Text provided —
Kandinsky 5.0 Image (original) (raw)

Kandinsky 5.0 is a family of diffusion models for Video & Image generation.

Kandinsky 5.0 Image Lite is a lightweight image generation model (6B parameters).

The model introduces several key innovations:

Latent diffusion pipeline with Flow Matching for improved training stability
Diffusion Transformer (DiT) as the main generative backbone with cross-attention to text embeddings
Dual text encoding using Qwen2.5-VL and CLIP for comprehensive text understanding
Flux VAE for efficient image encoding and decoding

The original codebase can be found at kandinskylab/Kandinsky-5.

Check out the Kandinsky Lab organization on the Hub for the official model checkpoints for text-to-video generation, including pretrained, SFT, no-CFG, and distilled variants.

Available Models

Kandinsky 5.0 Image Lite:

model_id	Description	Use Cases
kandinskylab/Kandinsky-5.0-T2I-Lite-sft-Diffusers	6B image Supervised Fine-Tuned model	Highest generation quality
kandinskylab/Kandinsky-5.0-I2I-Lite-sft-Diffusers	6B image editing Supervised Fine-Tuned model	Highest generation quality
kandinskylab/Kandinsky-5.0-T2I-Lite-pretrain-Diffusers	6B image Base pretrained model	Research and fine-tuning
kandinskylab/Kandinsky-5.0-I2I-Lite-pretrain-Diffusers	6B image editing Base pretrained model	Research and fine-tuning

Usage Examples

Basic Text-to-Image Generation

import torch from diffusers import Kandinsky5T2IPipeline

model_id = "kandinskylab/Kandinsky-5.0-T2I-Lite-sft-Diffusers" pipe = Kandinsky5T2IPipeline.from_pretrained(model_id) _ = pipe.to(device='cuda',dtype=torch.bfloat16)

prompt = "A fluffy, expressive cat wearing a bright red hat with a soft, slightly textured fabric. The hat should look cozy and well-fitted on the cat’s head. On the front of the hat, add clean, bold white text that reads “SWEET”, clearly visible and neatly centered. Ensure the overall lighting highlights the hat’s color and the cat’s fur details."

output = pipe( prompt=prompt, negative_prompt="", height=1024, width=1024, num_inference_steps=50, guidance_scale=3.5, ).image[0]

Basic Image-to-Image Generation

import torch from diffusers import Kandinsky5I2IPipeline from diffusers.utils import load_image

model_id = "kandinskylab/Kandinsky-5.0-I2I-Lite-sft-Diffusers" pipe = Kandinsky5I2IPipeline.from_pretrained(model_id)

Supplied information —
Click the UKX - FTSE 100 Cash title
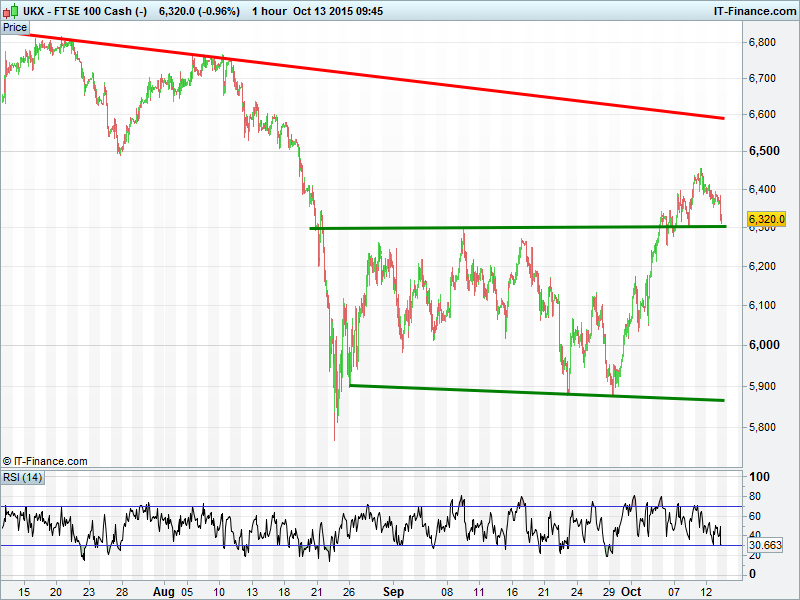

Required actions —
a: Copy from the Kandinsky 5.0 page the passage starting with "import torch from diffusers import Kandinsky5I2IPipeline" and going on through "pipe = Kandinsky5I2IPipeline.from_pretrained(model_id)".
b: According to the Kandinsky 5.0 page, which two models handle text encoding?
c: List every model_id shown in the Kandinsky 5.0 page's table of available Kandinsky 5.0 Image Lite models.

Exercise results —
a:
import torch from diffusers import Kandinsky5I2IPipeline from diffusers.utils import load_image

model_id = "kandinskylab/Kandinsky-5.0-I2I-Lite-sft-Diffusers" pipe = Kandinsky5I2IPipeline.from_pretrained(model_id)

b: Qwen2.5-VL and CLIP.

c:
- kandinskylab/Kandinsky-5.0-T2I-Lite-sft-Diffusers
- kandinskylab/Kandinsky-5.0-I2I-Lite-sft-Diffusers
- kandinskylab/Kandinsky-5.0-T2I-Lite-pretrain-Diffusers
- kandinskylab/Kandinsky-5.0-I2I-Lite-pretrain-Diffusers